Di Indonesia, isu kebangkitan kembali ideologi komunis menjadi perhatian, terutama ketika keturunan eks-PKI mulai menuntut hak dan kesetaraan. Tuntutan ini didorong oleh kesenjangan sosial-ekonomi yang semakin terasa di berbagai lapisan masyarakat, yang berpotensi menjadi lahan subur bagi pertumbuhan ideologi komunisme. Meski sebagian kalangan berpendapat bahwa komunisme telah mati seiring runtuhnya Uni Soviet, realitas sosial yang ada menunjukkan adanya ketidakpuasan dan ketidakadilan yang bisa menghidupkan kembali semangat tersebut.
Masyarakat dan Bahaya Laten Komunisme
Bagi sebagian masyarakat, komunisme tetap dianggap sebagai ancaman yang perlu diwaspadai. Kekhawatiran ini diperkuat dengan tuntutan pencabutan TAP MPRS No. XXV/1966 yang melarang penyebaran komunisme di Indonesia. Tuntutan ini menunjukkan bahwa ada segmen masyarakat yang masih memiliki simpati terhadap PKI atau ideologi komunisme, meski secara politis partai tersebut telah hancur.

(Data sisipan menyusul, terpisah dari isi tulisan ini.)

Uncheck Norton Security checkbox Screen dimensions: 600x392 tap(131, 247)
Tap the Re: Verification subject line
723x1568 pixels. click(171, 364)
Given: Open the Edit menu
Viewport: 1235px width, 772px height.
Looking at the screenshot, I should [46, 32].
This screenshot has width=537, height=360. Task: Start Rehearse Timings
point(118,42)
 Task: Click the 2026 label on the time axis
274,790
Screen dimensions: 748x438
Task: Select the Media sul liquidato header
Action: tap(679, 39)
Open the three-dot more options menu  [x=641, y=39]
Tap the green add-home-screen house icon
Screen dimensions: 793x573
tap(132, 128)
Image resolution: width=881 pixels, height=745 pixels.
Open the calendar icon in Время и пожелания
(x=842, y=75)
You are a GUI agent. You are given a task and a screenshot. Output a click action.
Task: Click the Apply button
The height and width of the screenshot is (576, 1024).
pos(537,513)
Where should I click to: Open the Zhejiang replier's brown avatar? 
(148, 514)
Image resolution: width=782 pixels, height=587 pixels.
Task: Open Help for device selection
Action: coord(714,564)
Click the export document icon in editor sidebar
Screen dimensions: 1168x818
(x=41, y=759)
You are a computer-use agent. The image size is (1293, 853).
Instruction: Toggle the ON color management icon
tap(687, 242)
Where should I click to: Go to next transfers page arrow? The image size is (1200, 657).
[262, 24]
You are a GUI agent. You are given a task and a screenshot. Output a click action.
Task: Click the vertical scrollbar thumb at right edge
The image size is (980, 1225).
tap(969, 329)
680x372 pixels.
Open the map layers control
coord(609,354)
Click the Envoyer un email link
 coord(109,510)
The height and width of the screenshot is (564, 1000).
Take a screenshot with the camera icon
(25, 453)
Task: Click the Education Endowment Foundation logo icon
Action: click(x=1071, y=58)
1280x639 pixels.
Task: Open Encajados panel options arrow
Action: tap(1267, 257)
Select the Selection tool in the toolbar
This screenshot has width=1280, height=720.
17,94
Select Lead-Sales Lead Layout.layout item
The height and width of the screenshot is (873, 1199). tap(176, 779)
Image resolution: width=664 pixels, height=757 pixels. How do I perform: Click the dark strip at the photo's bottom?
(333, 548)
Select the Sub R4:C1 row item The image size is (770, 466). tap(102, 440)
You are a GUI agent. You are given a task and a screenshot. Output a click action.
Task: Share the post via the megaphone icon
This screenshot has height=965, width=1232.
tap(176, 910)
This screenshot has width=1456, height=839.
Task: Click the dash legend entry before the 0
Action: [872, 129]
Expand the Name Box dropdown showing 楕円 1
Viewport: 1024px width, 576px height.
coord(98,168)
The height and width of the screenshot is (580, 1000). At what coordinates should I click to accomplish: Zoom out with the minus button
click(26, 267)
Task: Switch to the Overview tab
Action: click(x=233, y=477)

Dalam konteks ini, bangsa Indonesia dihadapkan pada tantangan besar untuk tidak hanya mewaspadai kebangkitan komunisme, tetapi juga bagaimana memperlakukan anak-anak keturunan PKI. Sebagai bangsa yang besar, penting untuk memisahkan antara dosa sejarah orang tua mereka dengan hak-hak anak cucu mereka yang tidak bersalah. Diskriminasi terhadap mereka hanya akan memperpanjang dendam sejarah yang berbahaya bagi persatuan bangsa.
Memahami Sejarah dan Menjaga Persatuan
Pemutaran film Pengkhianatan G30S PKI menjadi momen untuk merenungkan kembali perjalanan sejarah bangsa ini. Sejarah adalah alat yang ampuh untuk belajar dari masa lalu, menghindari kesalahan yang sama, dan membangun masa depan yang lebih baik. Di balik perdebatan tentang ideologi dan politik, yang terpenting adalah menjaga persatuan bangsa di tengah perbedaan. Sejarah PKI dan pemberontakannya adalah pengingat bahwa ideologi apa pun, jika tidak dikelola dengan baik, bisa memecah belah bangsa.
Pemutaran film ini pada setiap malam 30 September bukan hanya sekadar ritual tahunan, tetapi juga peringatan agar bangsa Indonesia tidak lupa akan sejarah dan terus waspada terhadap ancaman-ancaman yang bisa mengancam keutuhan dan persatuan negara.